VORLIEGENDER TEXT →
* * *
Von Stefan Frank
In Griechenland wurde bei den Kommunalwahlen am 2. Juni erstmals ein Jude zum Bürgermeister gewählt. Moses Elisaf, der die Geschicke der nordgriechischen Stadt Ioannina in Zukunft lenken wird und am 17. Juli seinen 65. Geburtstag feiert, besiegte als Kandidat einer unabhängigen Gruppierung den bisherigen Amtsinhaber Thomas Bega knapp mit 50,33 zu 49,67 Prozent. Elisaf ist Professor der Pathologie an der Universität Ioannina und steht seit 17 Jahren der örtlichen jüdischen Gemeinde vor.
Die Geschichte der griechischen Juden – die auch als Romanioten bezeichnet werden – reicht 2.300 Jahre zurück. Zu Beginn des 20. Jahrhunderts gab es 4.000 Juden in Ioannina, damit war die Gemeinde eine der größeren in Griechenland. Damals gehörte die Stadt zum Osmanische0n Reich. Nach dessen Zerfall und der damit einhergehenden politischen, wirtschaftlichen und gesellschaftlichen Krisen emigrierten viele Griechen, darunter auch Juden. Zu Beginn des Zweiten Weltkriegs zählte die jüdische Gemeinde noch gut 2.000 Personen. Fast alle von ihnen wurden während der deutschen Besatzung nach Auschwitz deportiert und dort ermordet.
* * *
GESPEICHERTE EINTRÄGE →
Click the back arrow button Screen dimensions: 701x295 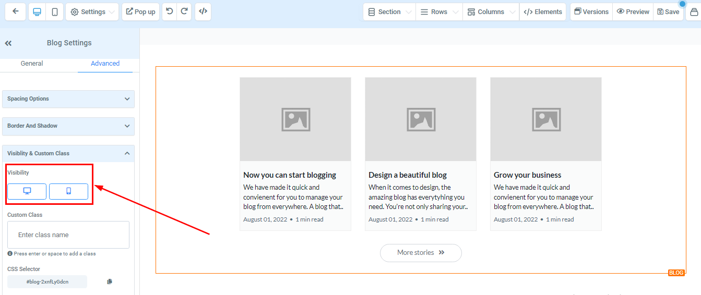[16, 11]
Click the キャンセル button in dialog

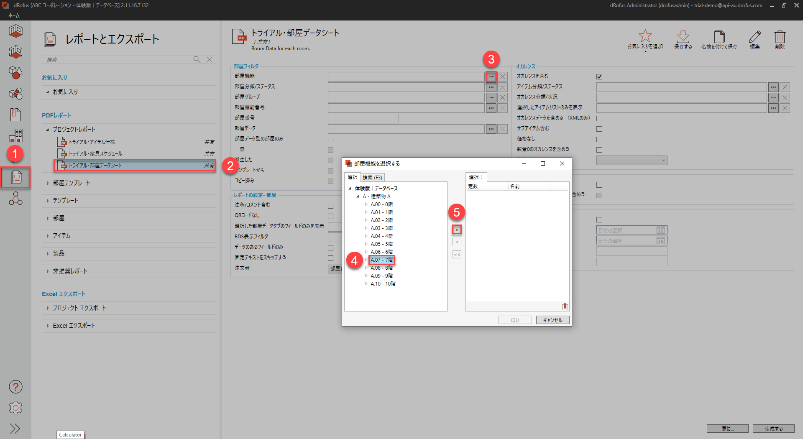tap(552, 320)
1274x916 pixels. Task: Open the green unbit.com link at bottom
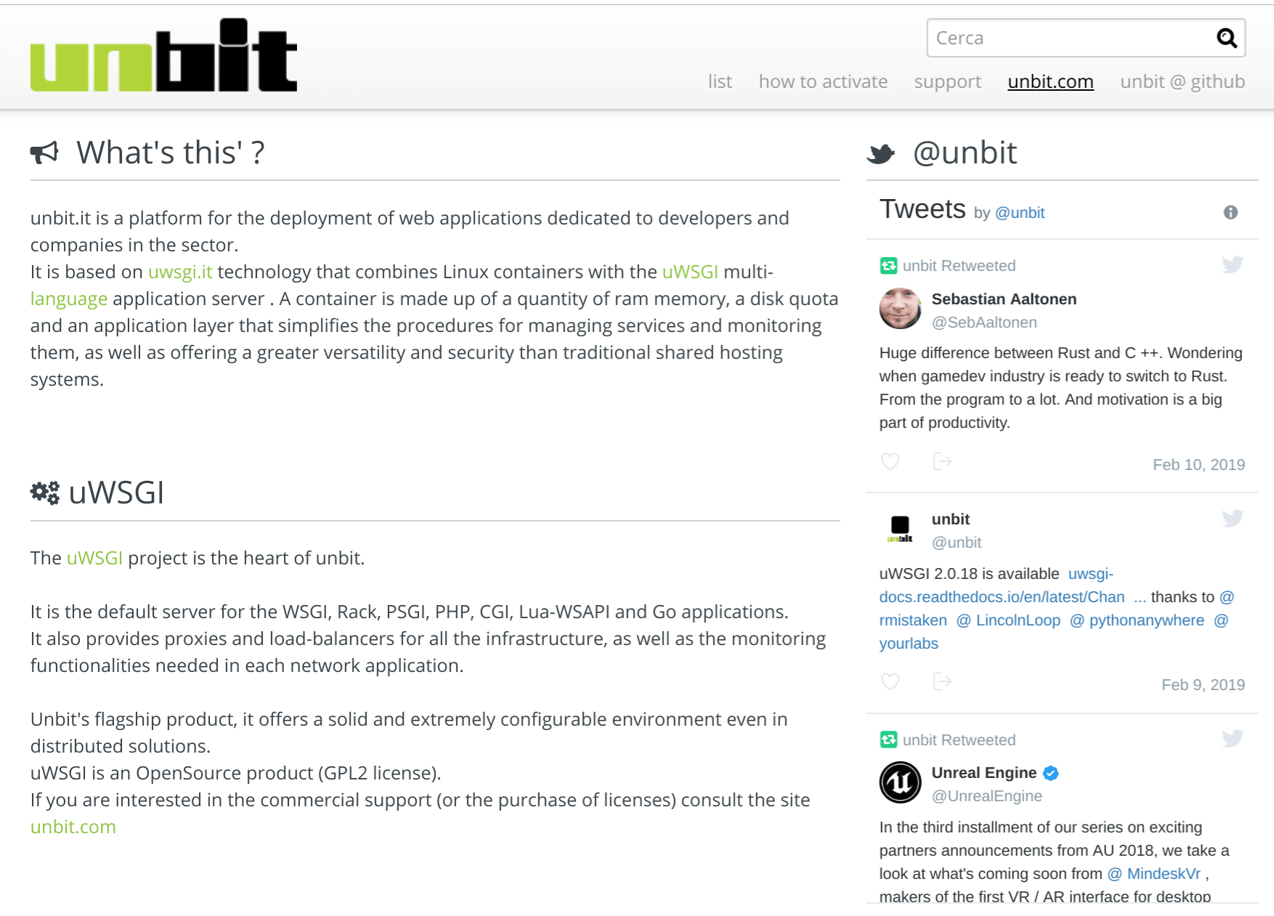pyautogui.click(x=73, y=827)
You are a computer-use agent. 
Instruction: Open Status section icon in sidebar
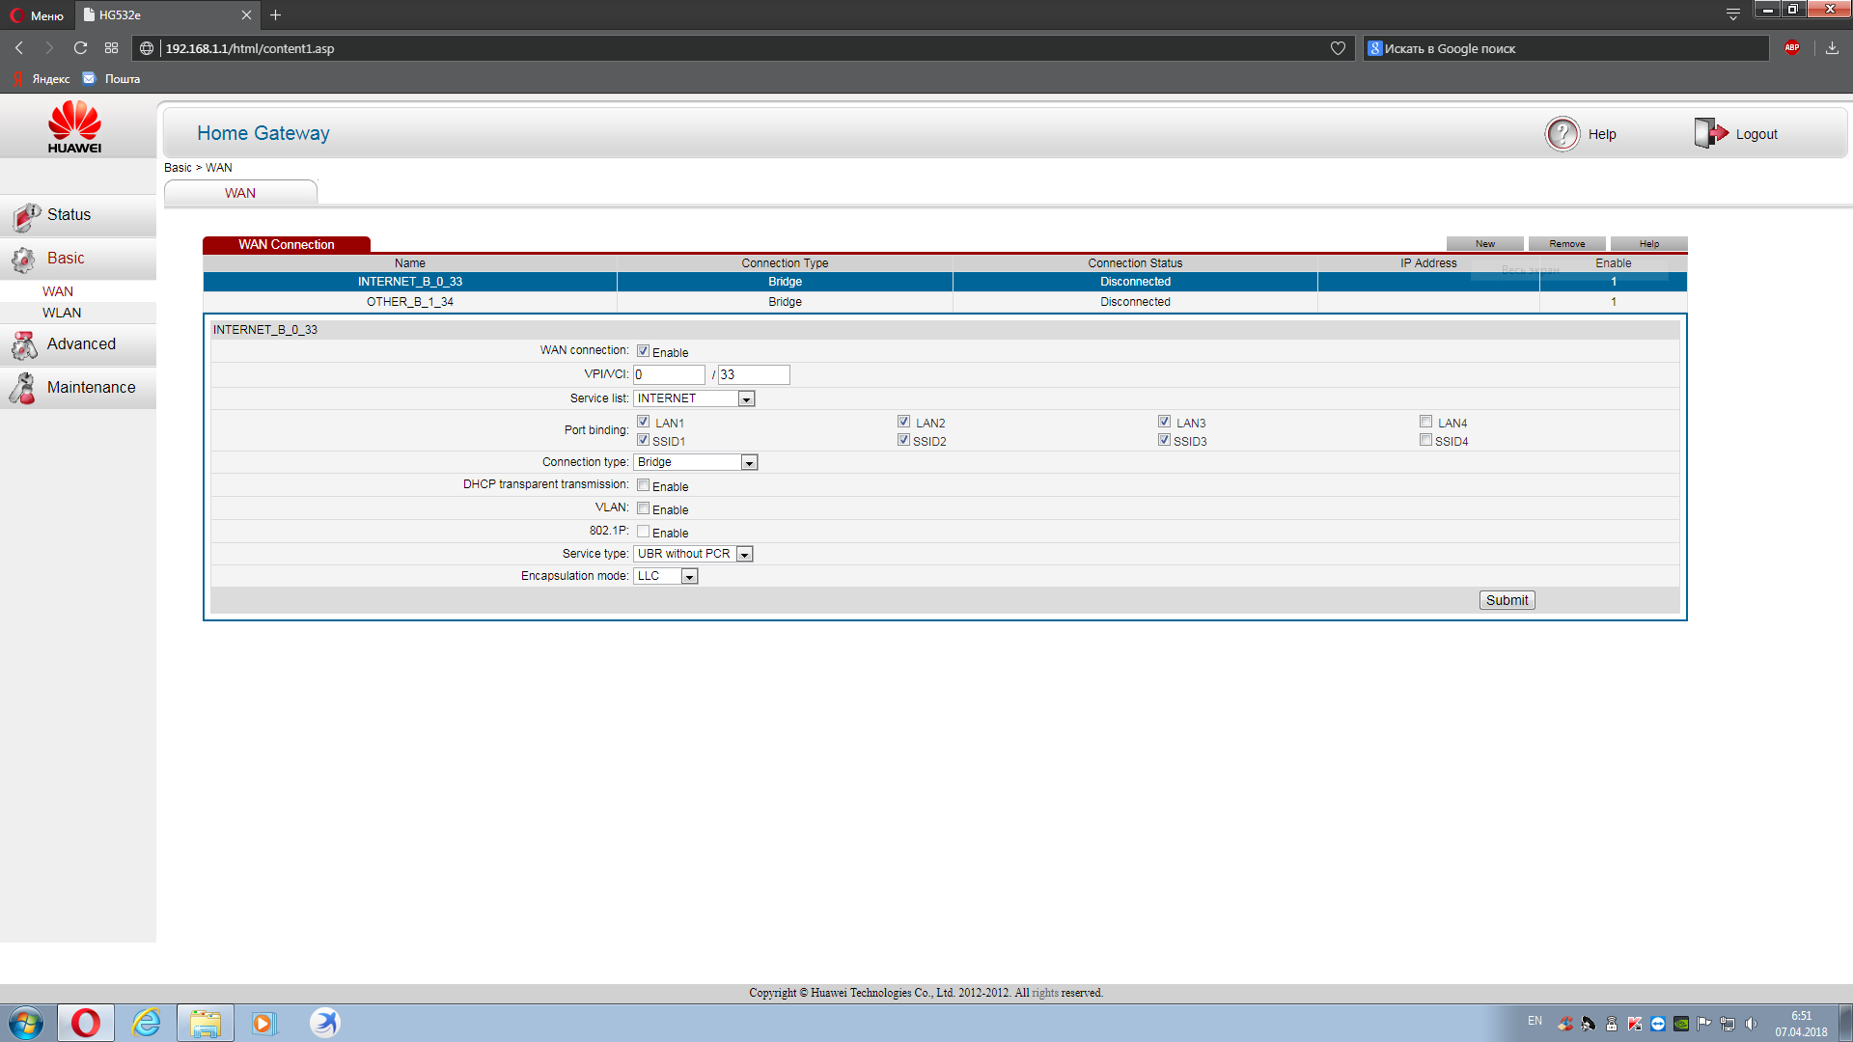pyautogui.click(x=26, y=216)
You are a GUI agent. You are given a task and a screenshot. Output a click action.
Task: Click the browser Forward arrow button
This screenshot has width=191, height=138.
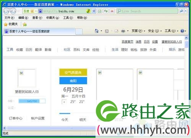click(x=13, y=11)
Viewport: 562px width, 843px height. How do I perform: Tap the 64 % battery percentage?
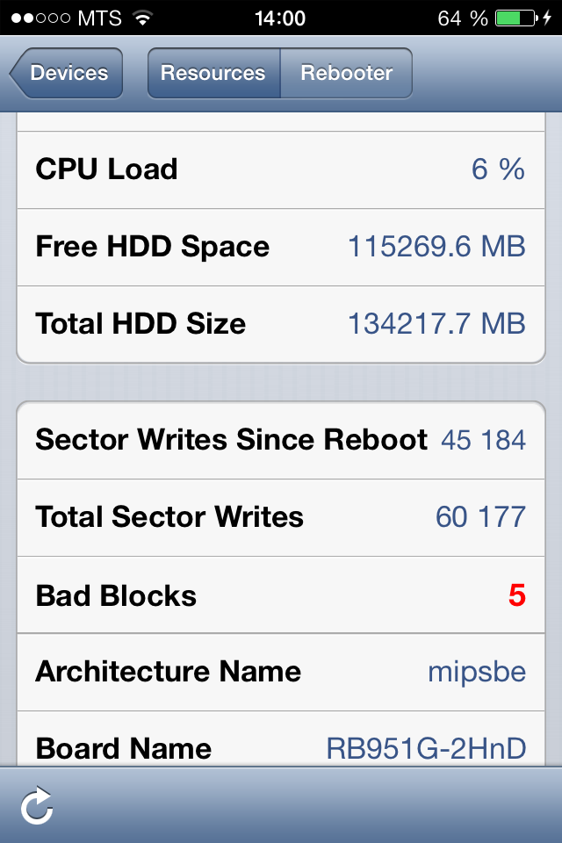463,18
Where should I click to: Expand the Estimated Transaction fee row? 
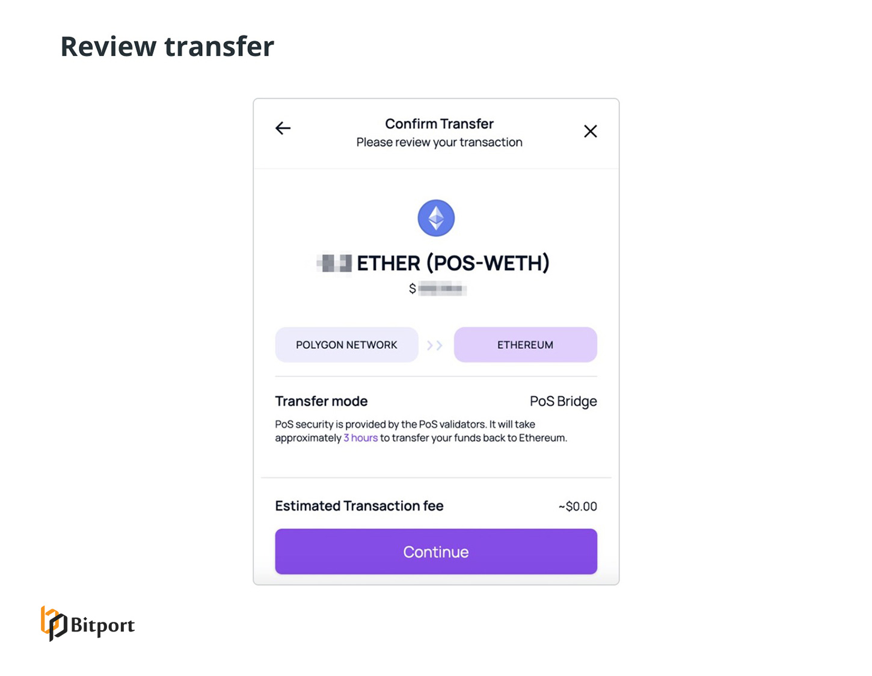(359, 506)
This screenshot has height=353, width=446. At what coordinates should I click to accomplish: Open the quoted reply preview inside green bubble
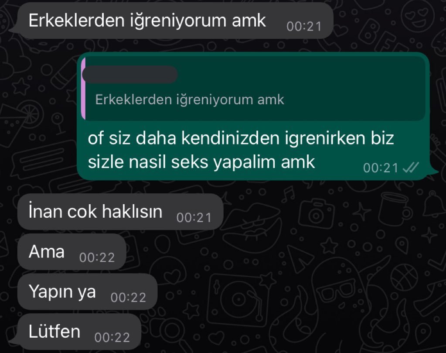click(x=253, y=89)
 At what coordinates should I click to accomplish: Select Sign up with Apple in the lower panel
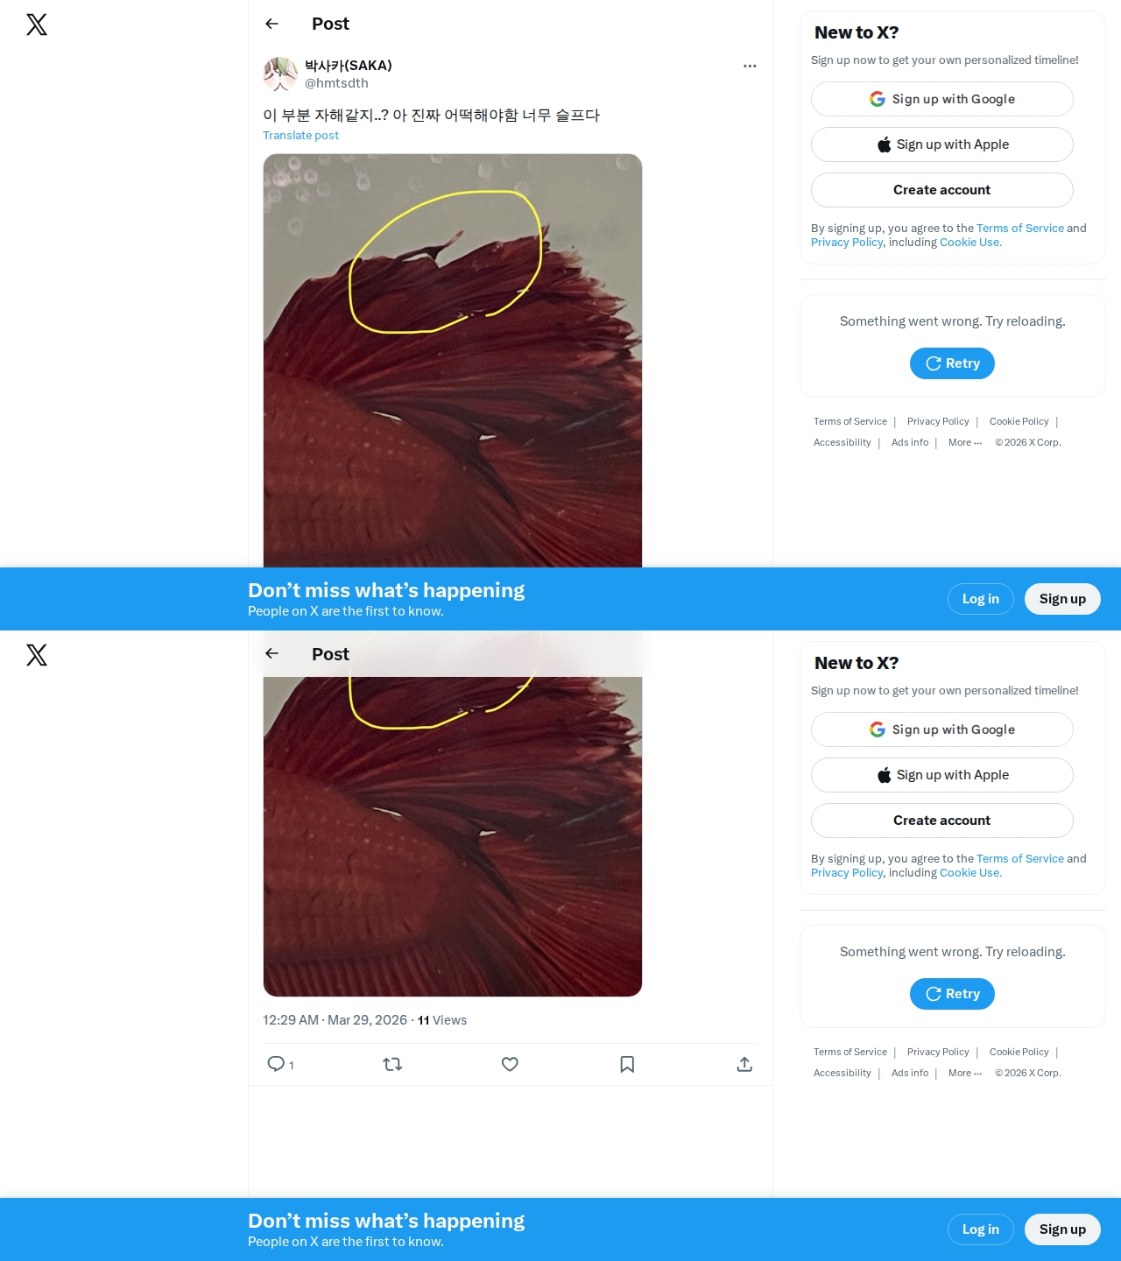[941, 775]
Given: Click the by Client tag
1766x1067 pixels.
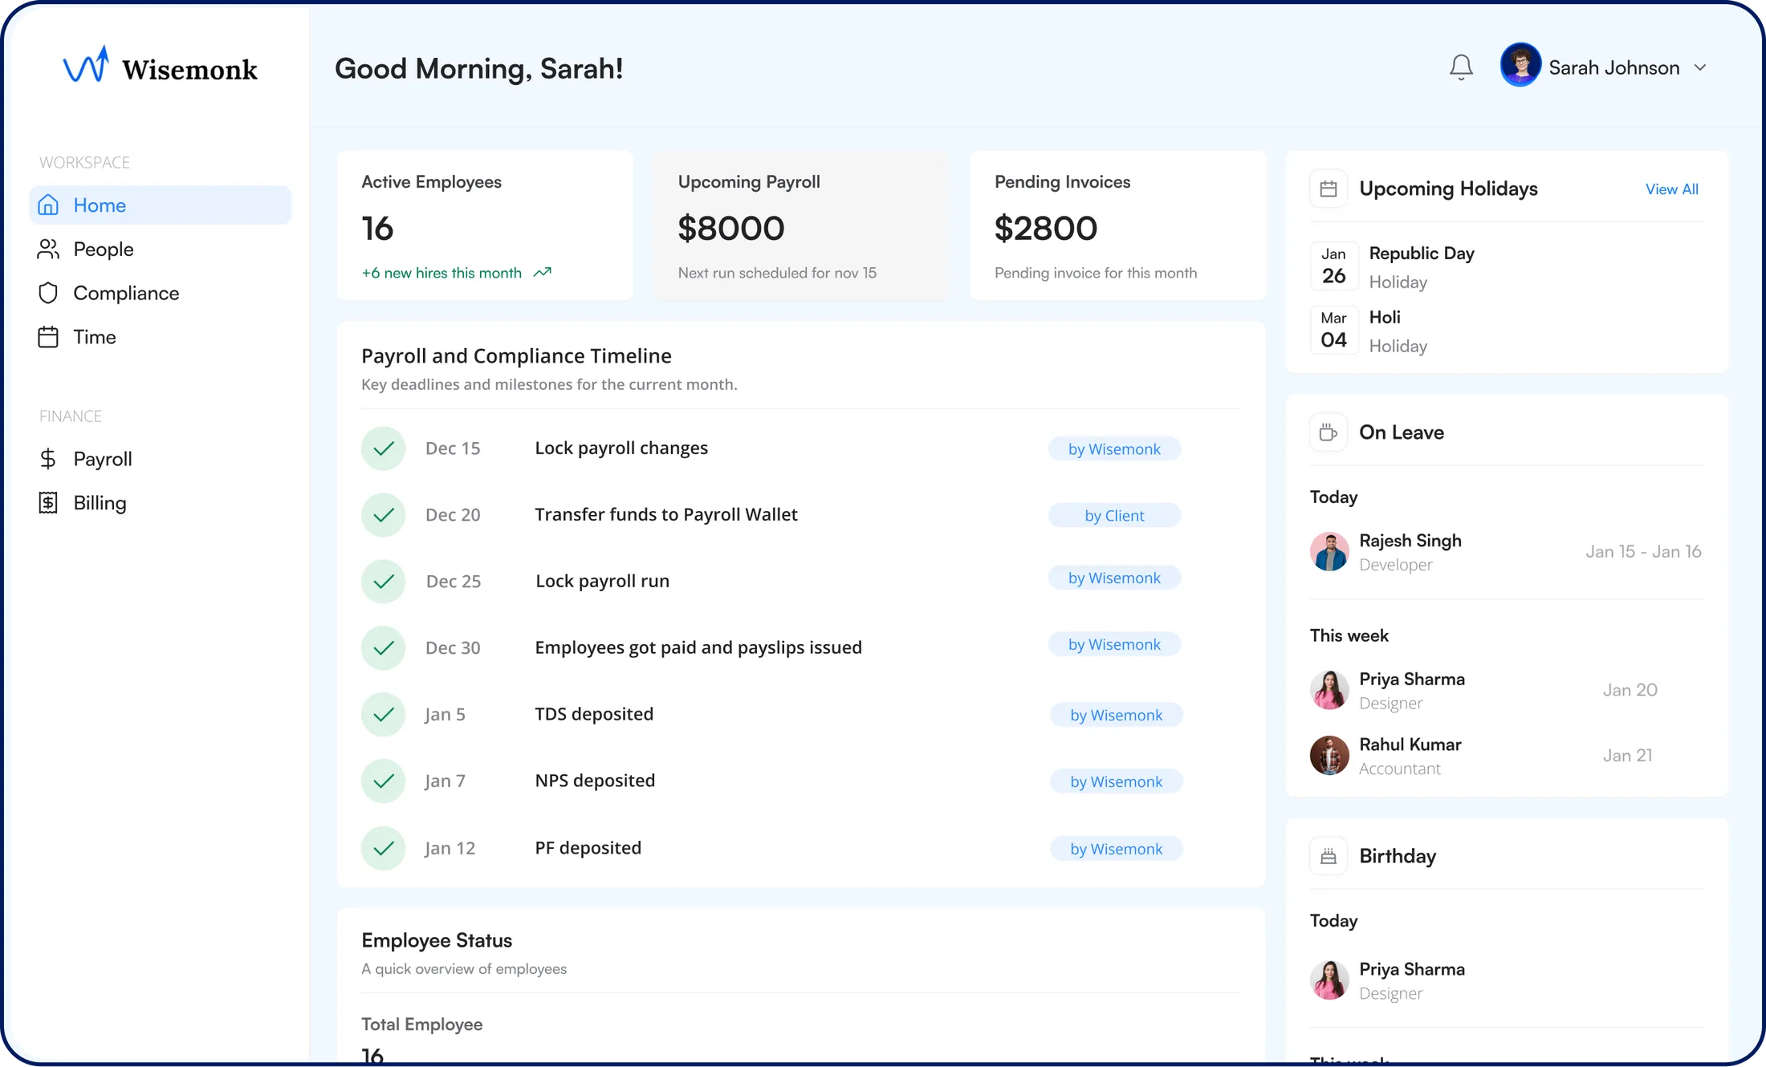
* * *
AUFGABENSTELLUNG → Mit welchem Stimmenverhältnis setzte sich Moses Elisaf laut dem Text über die Bürgermeisterwahl in Ioannina gegen den bisherigen Amtsinhaber durch?

LÖSUNG → Mit 50,33 zu 49,67 Prozent.